"Pause Units" and Analysis of Spontaneous Japanese Dialogues: Preliminary Studies

We consider the use of natural pauses to aid analysis of spontaneous speech, studying four Japanese dialogues concerning a simulated direction-finding task. Using new techniques, we added to existing transcripts information concerning the placement and length of significant pauses within turns (breathing intervals of any length or silences longer than approximately 400 milliseconds). We then addressed four questions: (1) Are “pause units” (segments bounded by natural pauses) reliably shorter than utterances? The answer was Yes: on average, pause units in our corpus were on average 5.89 Japanese morphemes long, 60% the length of whole utterances, with much less variation. (2) Would hesitation expressions yield shorter units if used as alternate or additional boundaries? The answer was Not much, apparently because pauses and hesitation expressions often coincide. We found no combination of expressions which gave segments as much as one morpheme shorter than pause units on average. (3) How well-formed are pause units from a syntactic viewpoint?
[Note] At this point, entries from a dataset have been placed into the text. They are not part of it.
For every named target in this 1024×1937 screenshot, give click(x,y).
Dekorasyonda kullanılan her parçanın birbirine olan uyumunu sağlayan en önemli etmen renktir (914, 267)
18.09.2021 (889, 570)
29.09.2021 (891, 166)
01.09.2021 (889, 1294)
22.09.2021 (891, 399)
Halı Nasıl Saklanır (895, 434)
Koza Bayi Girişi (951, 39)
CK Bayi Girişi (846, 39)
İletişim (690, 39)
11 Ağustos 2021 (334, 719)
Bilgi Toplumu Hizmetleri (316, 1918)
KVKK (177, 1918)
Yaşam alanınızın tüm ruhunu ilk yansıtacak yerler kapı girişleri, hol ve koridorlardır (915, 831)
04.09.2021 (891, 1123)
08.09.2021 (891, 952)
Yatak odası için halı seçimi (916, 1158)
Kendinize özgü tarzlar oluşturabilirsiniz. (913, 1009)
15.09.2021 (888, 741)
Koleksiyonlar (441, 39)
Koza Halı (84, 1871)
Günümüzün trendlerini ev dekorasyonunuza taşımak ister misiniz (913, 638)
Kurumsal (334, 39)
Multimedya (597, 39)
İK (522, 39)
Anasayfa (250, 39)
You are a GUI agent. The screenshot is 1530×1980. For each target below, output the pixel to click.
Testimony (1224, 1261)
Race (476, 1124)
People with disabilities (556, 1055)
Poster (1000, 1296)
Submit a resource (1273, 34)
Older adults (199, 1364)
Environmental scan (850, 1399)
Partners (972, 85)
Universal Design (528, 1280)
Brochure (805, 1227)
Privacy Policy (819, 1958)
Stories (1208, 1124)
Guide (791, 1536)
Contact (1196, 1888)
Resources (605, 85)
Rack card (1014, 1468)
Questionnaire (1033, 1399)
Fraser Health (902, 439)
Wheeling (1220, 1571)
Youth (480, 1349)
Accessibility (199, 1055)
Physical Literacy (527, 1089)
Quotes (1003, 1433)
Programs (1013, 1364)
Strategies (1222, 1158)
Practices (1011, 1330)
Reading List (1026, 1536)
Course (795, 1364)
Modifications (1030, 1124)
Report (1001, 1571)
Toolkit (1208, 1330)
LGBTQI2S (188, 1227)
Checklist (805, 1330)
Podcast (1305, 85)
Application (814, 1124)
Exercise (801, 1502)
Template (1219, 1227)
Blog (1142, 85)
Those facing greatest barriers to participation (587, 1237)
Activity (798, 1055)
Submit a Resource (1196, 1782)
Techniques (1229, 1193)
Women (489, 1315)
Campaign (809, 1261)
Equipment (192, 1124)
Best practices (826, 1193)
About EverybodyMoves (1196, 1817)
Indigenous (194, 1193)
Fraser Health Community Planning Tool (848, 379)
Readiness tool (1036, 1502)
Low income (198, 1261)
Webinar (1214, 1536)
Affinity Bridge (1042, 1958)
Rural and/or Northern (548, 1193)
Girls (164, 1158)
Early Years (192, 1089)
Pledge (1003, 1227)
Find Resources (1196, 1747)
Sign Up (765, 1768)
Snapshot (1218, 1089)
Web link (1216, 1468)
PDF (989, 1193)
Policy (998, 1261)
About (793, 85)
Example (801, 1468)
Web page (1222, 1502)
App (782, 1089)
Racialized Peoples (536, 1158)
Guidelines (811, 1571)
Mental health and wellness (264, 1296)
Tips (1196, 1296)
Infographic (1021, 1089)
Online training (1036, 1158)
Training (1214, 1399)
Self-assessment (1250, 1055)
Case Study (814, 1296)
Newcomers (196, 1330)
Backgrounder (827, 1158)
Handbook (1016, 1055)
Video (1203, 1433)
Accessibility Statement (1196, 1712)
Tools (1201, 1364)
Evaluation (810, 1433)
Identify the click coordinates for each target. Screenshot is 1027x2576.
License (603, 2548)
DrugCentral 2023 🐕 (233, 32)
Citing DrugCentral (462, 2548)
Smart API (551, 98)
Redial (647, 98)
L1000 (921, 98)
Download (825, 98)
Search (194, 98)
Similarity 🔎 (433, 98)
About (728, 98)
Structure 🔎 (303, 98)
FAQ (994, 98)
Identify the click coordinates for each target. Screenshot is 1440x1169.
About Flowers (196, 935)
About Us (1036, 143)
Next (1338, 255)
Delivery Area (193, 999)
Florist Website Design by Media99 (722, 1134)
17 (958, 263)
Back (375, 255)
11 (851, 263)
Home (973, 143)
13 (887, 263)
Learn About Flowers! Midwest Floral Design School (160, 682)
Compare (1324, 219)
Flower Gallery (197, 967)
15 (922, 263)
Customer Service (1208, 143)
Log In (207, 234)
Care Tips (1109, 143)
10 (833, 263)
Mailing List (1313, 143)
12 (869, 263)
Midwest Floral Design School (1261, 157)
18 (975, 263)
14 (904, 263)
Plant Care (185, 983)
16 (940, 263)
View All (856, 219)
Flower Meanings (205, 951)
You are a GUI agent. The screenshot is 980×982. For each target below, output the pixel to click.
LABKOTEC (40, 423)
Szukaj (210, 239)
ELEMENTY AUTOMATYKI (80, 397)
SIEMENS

We manually judged that 90% of the pause units in our corpus could be parsed with standard Japanese grammars once hesitation expressions had been filtered from them. (4) Does translation by pause unit deserve further study? The answer was Yes, in that a majority of the pause units in four dialogues gave understandable translations into English when translated by hand. We are thus encouraged to further study a “divide and conquer” analysis strategy, in which parsing and perhaps translation of pause units is carried out before, or even without, attempts to create coherent analyses of entire utterances.